Mark Fisher, no seu livro "Ghosts of My Life", documenta a forma como a cultura ocidental, desde 2000, entrou num ciclo contínuo de renovação sem produzir uma estética genuinamente nova. Os anos 2020 não têm uma identidade visual própria - são uma colagem de referências aos anos 80, 90, Y2K.
A IA da nostalgia poderia acelerar este processo. Os algoritmos de recomendação treinados com base em preferências nostálgicas tendem a amplificar o enviesamento conservador nos ciclos subsequentes, como demonstrado pela investigação publicada no arXiv por Mansoury et al. (2020) sobre os ciclos de feedback dos sistemas de recomendação.
À escala industrial, isto significa menos incentivos para a investigação fundamental, uma fuga de talentos dos projectos de longo prazo para os de curto prazo e uma erosão gradual da capacidade de inovação radical.
É possível que estejamos a otimizar a IA para um máximo local lucrativo mas limitado, sacrificando máximos globais futuros. Estamos a construir máquinas cada vez mais sofisticadas para olhar para trás em vez de olhar para a frente.
O caso mais extremo é o da HereAfter AI, que vende chatbots que simulam conversas com familiares falecidos. A tecnologia é simples (modelos linguísticos personalizados em transcrições), mas o posicionamento é revolucionário: de "IA de conversação" para "imortalidade digital".

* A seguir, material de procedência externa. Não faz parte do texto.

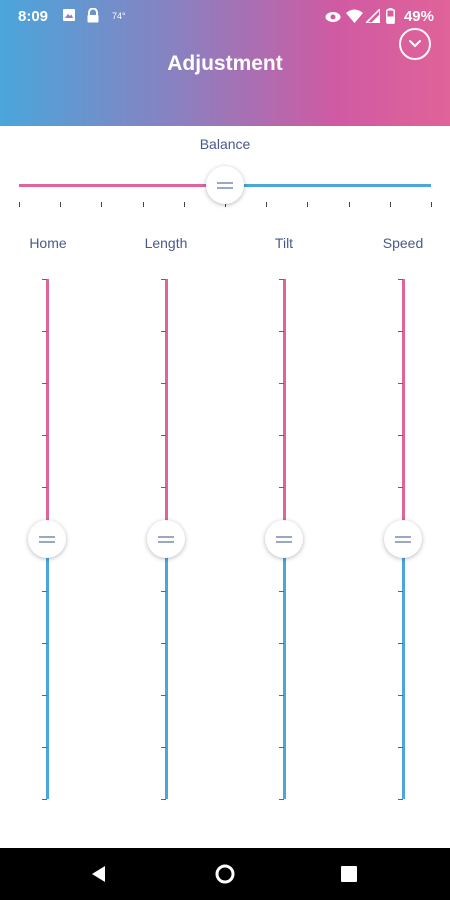 The image size is (450, 900). I want to click on status-time: 8:09, so click(34, 16).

Os clientes gravam horas de conversas com os pais idosos, o sistema aprende padrões linguísticos e memórias e, após a morte, podem "continuar" a falar com eles. Preço: cerca de 100 dólares de instalação + assinatura mensal.
Não se trata de ficção científica - é uma nostalgia extrema. E funciona porque ativa necessidades humanas profundas: a rejeição da morte, o desejo de preservar ligações, o medo do esquecimento. Exatamente como as pirâmides egípcias ou os retratos renascentistas, mas mediados por GPT em vez de pedra ou tinta.
O ciclo fecha-se: a tecnologia mais avançada é utilizada para o objetivo mais antigo da humanidade - preservar o passado contra a erosão do tempo.
A nostalgia da IA não é uma moda passageira - é a última iteração de um ciclo cultural sempre repetido, agora amplificado pela tecnologia que permite a manipulação direta das memórias.
Nos anos 50, o Kodachrome existia para preservar as memórias a cores. Nos anos 80, as cassetes de vídeo familiares. Nos anos 2000, a fotografia digital. Atualmente, a IA melhora, anima e preserva tudo isto.
Daqui a 20 anos, seremos nostálgicos em 2025 - provavelmente com uma IA ainda mais avançada que tornará ridículas as actuais. O ciclo continuará, porque a nostalgia não é um erro da psicologia humana, mas uma caraterística evolutiva: ajuda-nos a construir identidades, a manter laços, a dar sentido à passagem do tempo.
Mas as empresas que se limitam a percorrer este ciclo sem inovar mais estão a jogar um jogo do tempo. A verdadeira vantagem competitiva irá para aqueles que conseguirem rentabilizar o conforto emocional do passado sem perder a capacidade de inventar estéticas, narrativas e tecnologias genuinamente novas.
Porque se 2045 for apenas uma remistura melhorada de 2025, que por sua vez foi uma remistura dos anos 90, teremos criado máquinas perfeitas para olhar para trás num mundo que parou de avançar.